• Les Sonnets

     

     

    Comment traduire sans trahir ?

     

    Le travail d’explication des Sonnets rencontre bien des vicissitudes. Comment analyser sans détruire ? Comment éviter de réduire la poésie à des techniques, des rythmes, des rimes, des consonances, de la sémantique, une métrique et de l’érudition ? Comment refaire un tout à partir des éléments nécessairement étudiés séparément ? Comment redonner vie à un objet disséqué ? Comment retrouver le souffle qui anime toute l’entreprise ? Le risque de trahir Shakespeare est grand. Il prévient lui-même (sonnet 81, v. 13-14) :       

     

                You still shall live (such virtue hath my Pen)

                   Where breath most breathes, even in the mouths of men.’

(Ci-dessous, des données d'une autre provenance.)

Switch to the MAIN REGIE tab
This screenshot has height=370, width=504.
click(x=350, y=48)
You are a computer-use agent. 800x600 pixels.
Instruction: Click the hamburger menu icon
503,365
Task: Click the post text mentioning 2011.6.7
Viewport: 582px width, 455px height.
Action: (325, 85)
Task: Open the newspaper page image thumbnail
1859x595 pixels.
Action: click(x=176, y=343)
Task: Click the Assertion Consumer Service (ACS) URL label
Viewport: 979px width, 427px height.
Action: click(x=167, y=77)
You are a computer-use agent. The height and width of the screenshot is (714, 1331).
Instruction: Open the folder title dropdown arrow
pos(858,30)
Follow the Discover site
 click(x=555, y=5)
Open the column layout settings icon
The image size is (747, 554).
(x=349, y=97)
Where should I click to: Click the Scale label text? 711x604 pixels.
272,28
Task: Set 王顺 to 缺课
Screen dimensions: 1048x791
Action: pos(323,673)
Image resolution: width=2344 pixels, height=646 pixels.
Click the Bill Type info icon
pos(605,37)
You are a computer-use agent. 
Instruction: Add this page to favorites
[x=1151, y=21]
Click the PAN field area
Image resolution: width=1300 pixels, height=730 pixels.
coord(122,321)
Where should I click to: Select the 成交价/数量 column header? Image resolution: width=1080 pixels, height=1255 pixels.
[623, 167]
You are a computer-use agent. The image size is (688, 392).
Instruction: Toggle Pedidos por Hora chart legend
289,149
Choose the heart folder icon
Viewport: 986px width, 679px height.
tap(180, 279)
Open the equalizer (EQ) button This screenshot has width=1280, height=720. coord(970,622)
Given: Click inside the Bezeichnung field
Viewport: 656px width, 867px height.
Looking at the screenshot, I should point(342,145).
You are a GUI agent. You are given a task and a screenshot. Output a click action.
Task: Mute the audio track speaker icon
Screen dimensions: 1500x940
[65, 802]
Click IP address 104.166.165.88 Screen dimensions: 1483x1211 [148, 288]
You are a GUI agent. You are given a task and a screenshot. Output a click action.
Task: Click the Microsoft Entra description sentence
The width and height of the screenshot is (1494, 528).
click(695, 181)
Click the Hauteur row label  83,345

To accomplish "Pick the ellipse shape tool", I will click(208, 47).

                « Par la vertu de mes écrits, vous vivrez donc

                   Là où souffle la vie : sur les lèvres des hommes. »

     

       Il ne faut donc pas éteindre « le souffle » qui a inspiré l’œuvre. Il est impératif, une fois chaque sonnet analysé, de l’appréhender à nouveau dans sa globalité. Le meilleur moyen de retrouver toute sa vitalité est de le relire à haute voix.